A records, PTR records, and TTL setting
Havard Eidnes
he at uninett.no
Thu Jan 11 21:48:04 UTC 2024
Hi,
first let me slide out on a tangent, and then say a few words
about what I think this is about:
>> Suppose you have a shoe. You can call it "a shoe" or "the shoe".
>> Suppose you have two shoes, because you have two feet. Are they identical?
>
> I'd like to change the analogy - to a person with two ears. And one head.
>
> The head (brain?, CPU?) knows it is referred to as "deb12dell"
> because that is what I named her.
Careful with the terminology here :), this reminds me of this
entry from the "fortune" program:
"... The name of the song is called 'Haddocks' Eyes'!"
"Oh, that's the name of the song, is it?" Alice said, trying to
feel interested.
"No, you don't understand," the Knight said, looking a little
vexed. "That's what the name is called. The name really is, 'The Aged
Aged Man.'"
"Then I ought to have said "That's what the song is called'?"
Alice corrected herself.
"No, you oughtn't: that's quite another thing! The song is
called 'Ways and Means': but that's only what it is called you know!"
"Well, what is the song then?" said Alice, who was by this time
completely bewildered.
"I was coming to that," the Knight said. "The song really is
"A-sitting on a Gate": and the tune's my own invention."
-- Lewis Carroll, "Through the Looking Glass"
> She is standing in the doorway to two rooms, The left ear
> listens to zone Living Room (ethernet). The right ear listens
> to zone Reading Room (wi-fi).
>
> If someone in the Living Room (ethernet) asks where is she
> ("deb12dell") located, I expect the answer to be she is at
> "192.168.60.175".
You can name more or less whatever you like in the DNS. You can
name hosts, be they single-homed or multi-homed, or if you have a
need to identify a particular interface on a multi-homed host,
you can name the interface on the host with a distinct name.

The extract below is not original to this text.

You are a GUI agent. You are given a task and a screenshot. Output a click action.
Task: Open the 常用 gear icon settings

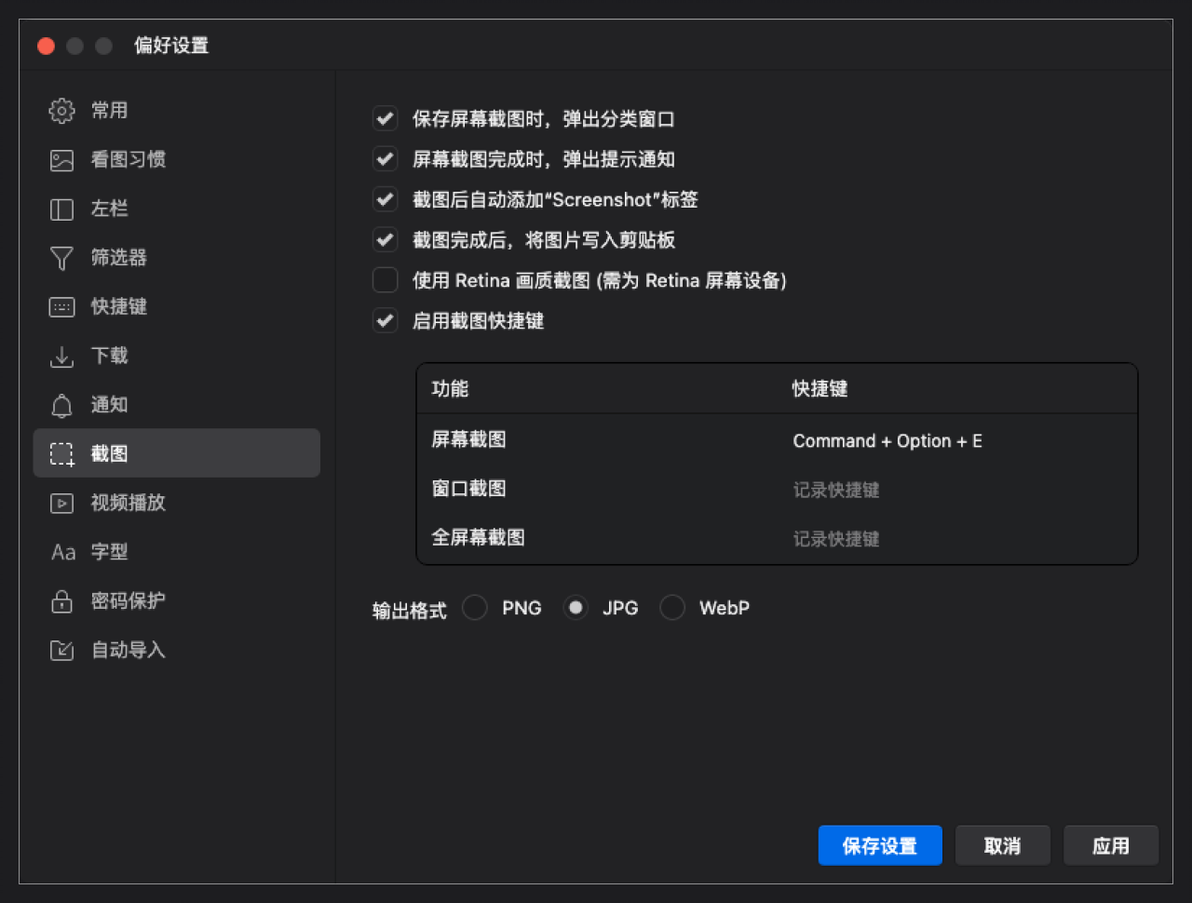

It's all up to you, dictated by your needs and what turns out to
be convenient or even necessary.
With that said, multi-homed hosts are IMHO somewhat of a kludge
-- you don't need to change expectations much before they end up
as routers. There's also the matter of whether a multi-homed
host implements the "strong" or "weak" host model. Ref.
https://en.wikipedia.org/wiki/Host_model -- that may influence
whether you want or need to name the individual interfaces.